Thank you all for your helpful suggestions.  

 

I suspect that the moon and open clusters are the way to go.  Per your advice I have also identified reasonably close sites with darker skies, in particular Topanga State Park.  When my kids were small I used to take them to Mount Pinos on nights with a new moon, or nearly so, so in spite of being light polluted city dwellers, they got a sense of what the real sky looks like.  I look forward to giving the same gift to my grandkids.

 

Thanks again,

 

James

Yes, the Topanga State Park will be darker than downtown LA, but not very dark, alas.  On a clear, dry, moonless night, perhaps a mag. 5 limit at the zenith.

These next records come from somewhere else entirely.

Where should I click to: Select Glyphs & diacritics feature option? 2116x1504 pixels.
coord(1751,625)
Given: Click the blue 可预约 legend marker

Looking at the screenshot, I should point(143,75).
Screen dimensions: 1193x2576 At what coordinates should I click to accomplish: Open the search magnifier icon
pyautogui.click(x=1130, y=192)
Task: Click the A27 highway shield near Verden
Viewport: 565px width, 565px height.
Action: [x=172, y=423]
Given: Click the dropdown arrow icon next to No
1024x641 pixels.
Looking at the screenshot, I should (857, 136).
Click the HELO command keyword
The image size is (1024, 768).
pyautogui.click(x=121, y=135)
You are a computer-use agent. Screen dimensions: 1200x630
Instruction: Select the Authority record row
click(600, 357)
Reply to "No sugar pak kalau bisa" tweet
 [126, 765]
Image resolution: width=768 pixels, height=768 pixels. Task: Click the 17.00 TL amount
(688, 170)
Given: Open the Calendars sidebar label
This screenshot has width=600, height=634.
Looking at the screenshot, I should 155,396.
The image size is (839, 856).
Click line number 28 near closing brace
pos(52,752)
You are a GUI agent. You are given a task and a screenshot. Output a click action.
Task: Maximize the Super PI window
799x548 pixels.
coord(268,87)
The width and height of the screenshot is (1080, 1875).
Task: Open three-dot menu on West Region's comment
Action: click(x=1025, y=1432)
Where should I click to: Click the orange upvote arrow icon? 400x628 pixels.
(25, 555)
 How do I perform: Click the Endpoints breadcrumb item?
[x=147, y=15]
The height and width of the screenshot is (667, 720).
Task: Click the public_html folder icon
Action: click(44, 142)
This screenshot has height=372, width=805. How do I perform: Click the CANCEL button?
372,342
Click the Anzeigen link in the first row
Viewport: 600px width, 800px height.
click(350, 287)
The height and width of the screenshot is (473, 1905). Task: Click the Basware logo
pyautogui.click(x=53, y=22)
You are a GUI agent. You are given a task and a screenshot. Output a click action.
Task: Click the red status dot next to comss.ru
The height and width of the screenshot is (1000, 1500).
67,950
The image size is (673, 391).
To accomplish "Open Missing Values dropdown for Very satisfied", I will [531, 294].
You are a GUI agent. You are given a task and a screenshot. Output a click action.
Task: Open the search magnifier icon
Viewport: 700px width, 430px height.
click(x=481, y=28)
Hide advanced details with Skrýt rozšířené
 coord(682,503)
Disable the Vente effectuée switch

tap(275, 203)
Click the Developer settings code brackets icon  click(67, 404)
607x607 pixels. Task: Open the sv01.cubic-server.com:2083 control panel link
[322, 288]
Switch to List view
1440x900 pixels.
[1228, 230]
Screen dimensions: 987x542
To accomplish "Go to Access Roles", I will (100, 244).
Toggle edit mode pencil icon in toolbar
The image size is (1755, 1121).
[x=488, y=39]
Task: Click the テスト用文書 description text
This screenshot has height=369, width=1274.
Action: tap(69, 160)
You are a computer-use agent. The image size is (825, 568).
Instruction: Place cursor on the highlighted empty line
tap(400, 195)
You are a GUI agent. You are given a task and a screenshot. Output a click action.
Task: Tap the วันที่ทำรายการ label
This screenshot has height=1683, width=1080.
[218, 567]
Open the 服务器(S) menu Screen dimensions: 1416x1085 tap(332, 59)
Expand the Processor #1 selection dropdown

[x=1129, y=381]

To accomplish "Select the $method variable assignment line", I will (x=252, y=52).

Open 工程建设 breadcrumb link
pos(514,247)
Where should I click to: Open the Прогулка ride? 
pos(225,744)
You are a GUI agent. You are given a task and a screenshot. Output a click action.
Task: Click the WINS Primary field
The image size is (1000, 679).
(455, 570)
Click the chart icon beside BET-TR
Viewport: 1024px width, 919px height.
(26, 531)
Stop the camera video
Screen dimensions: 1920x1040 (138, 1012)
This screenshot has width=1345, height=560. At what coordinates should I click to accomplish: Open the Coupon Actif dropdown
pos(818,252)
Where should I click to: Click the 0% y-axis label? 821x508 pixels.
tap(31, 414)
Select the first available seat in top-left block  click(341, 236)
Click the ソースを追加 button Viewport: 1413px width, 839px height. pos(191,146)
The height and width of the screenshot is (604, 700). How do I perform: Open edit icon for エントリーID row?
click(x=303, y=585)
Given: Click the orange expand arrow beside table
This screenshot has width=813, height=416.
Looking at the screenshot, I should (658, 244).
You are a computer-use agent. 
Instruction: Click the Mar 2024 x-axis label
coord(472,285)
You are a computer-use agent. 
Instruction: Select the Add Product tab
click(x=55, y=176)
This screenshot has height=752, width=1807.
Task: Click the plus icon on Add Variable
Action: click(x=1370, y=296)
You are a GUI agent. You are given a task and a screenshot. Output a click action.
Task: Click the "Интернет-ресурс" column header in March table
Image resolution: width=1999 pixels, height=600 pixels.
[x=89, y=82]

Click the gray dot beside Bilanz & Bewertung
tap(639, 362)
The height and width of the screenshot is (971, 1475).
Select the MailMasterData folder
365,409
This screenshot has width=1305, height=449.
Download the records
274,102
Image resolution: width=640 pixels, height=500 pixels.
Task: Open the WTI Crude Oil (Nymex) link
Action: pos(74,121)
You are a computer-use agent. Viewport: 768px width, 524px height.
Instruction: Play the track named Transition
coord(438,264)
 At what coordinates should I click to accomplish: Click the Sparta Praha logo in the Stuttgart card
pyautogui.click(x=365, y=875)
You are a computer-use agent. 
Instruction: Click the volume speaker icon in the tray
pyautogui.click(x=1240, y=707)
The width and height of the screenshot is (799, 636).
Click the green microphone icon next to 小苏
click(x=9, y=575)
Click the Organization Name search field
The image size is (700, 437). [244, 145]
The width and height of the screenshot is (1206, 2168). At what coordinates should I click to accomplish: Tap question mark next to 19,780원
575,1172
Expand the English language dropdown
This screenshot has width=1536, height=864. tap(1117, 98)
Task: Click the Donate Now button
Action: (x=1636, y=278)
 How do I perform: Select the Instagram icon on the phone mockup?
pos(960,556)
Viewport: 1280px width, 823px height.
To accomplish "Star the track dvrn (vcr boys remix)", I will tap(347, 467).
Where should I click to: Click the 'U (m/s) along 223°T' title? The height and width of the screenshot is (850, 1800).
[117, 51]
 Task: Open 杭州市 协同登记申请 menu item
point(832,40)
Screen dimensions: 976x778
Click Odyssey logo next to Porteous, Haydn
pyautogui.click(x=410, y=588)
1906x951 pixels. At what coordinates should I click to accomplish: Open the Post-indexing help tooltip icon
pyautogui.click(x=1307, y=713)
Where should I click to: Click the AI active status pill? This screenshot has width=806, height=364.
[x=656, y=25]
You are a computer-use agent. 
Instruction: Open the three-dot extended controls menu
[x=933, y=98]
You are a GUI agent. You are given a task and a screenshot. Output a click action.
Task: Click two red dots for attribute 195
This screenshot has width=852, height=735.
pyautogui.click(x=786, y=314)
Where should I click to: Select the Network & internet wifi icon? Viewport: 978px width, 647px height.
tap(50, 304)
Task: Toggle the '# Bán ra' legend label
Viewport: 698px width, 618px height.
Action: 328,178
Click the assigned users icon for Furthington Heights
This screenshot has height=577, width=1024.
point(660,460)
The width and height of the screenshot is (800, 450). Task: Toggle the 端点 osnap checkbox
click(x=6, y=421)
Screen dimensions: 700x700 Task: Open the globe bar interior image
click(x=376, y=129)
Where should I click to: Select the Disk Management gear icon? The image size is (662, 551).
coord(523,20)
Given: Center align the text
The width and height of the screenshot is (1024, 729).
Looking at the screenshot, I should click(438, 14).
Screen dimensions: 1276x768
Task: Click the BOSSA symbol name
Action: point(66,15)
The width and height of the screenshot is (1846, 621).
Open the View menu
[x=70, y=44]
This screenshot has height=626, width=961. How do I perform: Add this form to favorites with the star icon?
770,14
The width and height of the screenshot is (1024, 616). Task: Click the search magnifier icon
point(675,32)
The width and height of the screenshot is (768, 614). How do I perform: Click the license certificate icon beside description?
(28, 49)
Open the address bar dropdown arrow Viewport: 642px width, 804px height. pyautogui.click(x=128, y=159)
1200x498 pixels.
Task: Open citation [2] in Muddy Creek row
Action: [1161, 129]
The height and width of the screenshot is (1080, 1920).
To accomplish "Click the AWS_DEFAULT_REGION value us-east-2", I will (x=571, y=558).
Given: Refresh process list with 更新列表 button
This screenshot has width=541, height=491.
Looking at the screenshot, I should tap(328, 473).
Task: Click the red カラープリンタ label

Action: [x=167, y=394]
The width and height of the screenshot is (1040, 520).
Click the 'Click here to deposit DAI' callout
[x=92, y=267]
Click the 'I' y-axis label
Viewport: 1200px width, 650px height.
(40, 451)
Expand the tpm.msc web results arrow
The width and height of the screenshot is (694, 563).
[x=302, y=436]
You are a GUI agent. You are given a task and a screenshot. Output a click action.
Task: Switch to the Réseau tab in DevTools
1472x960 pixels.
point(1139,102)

Go a little further to the intersection of Mulholland and Point Dume roads (above Thousand Oaks) and the skies become about suburban dark (30 minute drive from west LA)

[I used to go to Boney Peak in the Santa Monica mountains many years ago (fantastic view to the south!!), but the LP has gotten too bad to justify the 1 hour drive.]

Extend the drive a bit further north on the 5 to Pyramid lake (Templin Highway) and it's even darker (45 minute drive), maybe mag.6 at the zenith.

A little further to The Chuchupate Ranger Station parking lot at 5000' (west of Frazier Park) and the sky is much much darker (60 minute drive), perhaps mag. 6.5-6.7 at the zenith.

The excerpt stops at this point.